** Directions for this task **
Look over the listing below and say how many of its lines include the string "plus"; give no more than that number.

(Provided material begins)

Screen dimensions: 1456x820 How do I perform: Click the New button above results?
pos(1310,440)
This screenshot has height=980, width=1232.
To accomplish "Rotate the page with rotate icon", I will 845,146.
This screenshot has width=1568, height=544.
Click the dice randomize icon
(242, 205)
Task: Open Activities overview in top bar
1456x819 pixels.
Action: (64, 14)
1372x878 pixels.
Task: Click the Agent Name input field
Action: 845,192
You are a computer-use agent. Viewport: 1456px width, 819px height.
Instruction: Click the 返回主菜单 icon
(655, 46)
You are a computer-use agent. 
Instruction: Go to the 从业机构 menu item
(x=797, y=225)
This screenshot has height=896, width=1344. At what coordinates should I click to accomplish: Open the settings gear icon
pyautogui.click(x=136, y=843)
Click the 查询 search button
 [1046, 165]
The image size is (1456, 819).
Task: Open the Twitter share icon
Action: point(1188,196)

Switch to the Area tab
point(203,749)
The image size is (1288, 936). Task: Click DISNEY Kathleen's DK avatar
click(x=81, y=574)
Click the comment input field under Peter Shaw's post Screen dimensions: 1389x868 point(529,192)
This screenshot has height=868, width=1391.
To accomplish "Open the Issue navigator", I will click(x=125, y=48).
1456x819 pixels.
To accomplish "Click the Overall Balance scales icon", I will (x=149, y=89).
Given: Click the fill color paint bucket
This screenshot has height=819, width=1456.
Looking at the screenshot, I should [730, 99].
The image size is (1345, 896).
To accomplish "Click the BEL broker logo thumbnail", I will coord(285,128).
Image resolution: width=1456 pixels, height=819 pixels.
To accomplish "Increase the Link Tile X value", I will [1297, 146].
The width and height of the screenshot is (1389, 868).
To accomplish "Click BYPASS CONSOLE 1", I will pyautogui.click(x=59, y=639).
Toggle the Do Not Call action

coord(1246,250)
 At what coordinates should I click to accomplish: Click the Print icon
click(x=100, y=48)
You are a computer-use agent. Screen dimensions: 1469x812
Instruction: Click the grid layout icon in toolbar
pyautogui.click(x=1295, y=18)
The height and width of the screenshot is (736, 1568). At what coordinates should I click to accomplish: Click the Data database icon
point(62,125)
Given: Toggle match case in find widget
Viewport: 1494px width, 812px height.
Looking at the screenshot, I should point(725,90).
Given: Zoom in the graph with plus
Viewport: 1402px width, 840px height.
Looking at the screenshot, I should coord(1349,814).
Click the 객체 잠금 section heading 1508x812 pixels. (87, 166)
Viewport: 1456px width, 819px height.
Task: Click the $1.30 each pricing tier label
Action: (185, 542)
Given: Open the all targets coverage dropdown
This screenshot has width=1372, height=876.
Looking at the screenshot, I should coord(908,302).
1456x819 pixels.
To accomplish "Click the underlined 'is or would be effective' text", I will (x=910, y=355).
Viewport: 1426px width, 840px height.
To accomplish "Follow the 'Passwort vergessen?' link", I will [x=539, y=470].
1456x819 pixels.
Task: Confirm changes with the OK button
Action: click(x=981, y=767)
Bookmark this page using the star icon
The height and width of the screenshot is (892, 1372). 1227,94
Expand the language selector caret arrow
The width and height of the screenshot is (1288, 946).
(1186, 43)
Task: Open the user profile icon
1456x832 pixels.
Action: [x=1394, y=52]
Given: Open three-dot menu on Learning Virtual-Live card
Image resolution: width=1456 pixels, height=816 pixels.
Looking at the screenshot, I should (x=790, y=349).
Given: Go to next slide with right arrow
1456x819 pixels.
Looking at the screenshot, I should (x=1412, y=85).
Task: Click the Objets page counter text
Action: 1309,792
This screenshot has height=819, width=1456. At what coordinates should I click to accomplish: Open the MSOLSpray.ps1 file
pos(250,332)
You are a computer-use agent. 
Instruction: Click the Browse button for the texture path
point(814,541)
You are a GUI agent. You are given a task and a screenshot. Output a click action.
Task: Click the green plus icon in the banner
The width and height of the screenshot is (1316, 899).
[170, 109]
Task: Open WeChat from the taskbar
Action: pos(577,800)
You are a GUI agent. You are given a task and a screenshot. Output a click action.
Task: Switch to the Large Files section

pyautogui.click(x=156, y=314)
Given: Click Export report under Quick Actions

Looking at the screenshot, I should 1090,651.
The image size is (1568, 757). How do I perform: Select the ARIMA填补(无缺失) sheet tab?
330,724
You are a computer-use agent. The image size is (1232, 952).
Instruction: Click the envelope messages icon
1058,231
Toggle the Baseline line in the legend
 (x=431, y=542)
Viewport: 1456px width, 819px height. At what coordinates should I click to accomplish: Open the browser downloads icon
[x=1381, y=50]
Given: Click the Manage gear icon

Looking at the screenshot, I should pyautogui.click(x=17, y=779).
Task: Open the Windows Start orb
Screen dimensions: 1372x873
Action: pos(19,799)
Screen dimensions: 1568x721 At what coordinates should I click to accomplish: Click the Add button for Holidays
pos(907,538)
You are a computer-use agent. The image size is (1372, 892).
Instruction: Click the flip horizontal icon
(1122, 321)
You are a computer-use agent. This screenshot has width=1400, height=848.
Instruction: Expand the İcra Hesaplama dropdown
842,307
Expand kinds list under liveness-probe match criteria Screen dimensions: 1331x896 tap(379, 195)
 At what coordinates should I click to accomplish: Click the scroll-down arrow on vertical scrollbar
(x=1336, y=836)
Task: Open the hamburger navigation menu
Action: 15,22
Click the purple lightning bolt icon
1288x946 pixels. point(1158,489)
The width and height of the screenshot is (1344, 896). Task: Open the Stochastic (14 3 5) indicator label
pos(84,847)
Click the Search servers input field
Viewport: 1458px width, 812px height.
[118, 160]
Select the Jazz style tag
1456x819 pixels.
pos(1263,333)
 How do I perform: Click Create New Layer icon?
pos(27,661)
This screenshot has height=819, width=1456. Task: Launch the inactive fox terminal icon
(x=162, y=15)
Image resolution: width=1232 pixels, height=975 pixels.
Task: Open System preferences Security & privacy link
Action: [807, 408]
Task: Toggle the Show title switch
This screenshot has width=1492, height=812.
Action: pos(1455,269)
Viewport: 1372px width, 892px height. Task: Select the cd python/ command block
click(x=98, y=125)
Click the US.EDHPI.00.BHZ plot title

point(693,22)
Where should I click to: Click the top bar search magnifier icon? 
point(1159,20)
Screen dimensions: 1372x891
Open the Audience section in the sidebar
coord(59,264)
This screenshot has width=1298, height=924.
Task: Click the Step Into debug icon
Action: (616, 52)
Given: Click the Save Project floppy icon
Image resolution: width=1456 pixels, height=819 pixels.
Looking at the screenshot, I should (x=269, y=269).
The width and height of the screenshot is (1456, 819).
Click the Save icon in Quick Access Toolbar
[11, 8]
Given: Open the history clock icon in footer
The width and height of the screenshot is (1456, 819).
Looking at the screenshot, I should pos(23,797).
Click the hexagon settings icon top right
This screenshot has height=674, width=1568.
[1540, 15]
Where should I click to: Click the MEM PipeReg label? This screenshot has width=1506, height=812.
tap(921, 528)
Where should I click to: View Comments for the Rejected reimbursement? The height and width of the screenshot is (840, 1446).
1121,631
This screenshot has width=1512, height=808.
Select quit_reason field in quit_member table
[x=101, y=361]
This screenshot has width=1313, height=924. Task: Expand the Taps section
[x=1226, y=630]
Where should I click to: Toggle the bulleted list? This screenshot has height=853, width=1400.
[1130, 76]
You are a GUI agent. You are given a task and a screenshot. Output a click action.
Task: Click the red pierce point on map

(Provided material ends)

** Expected answer **
2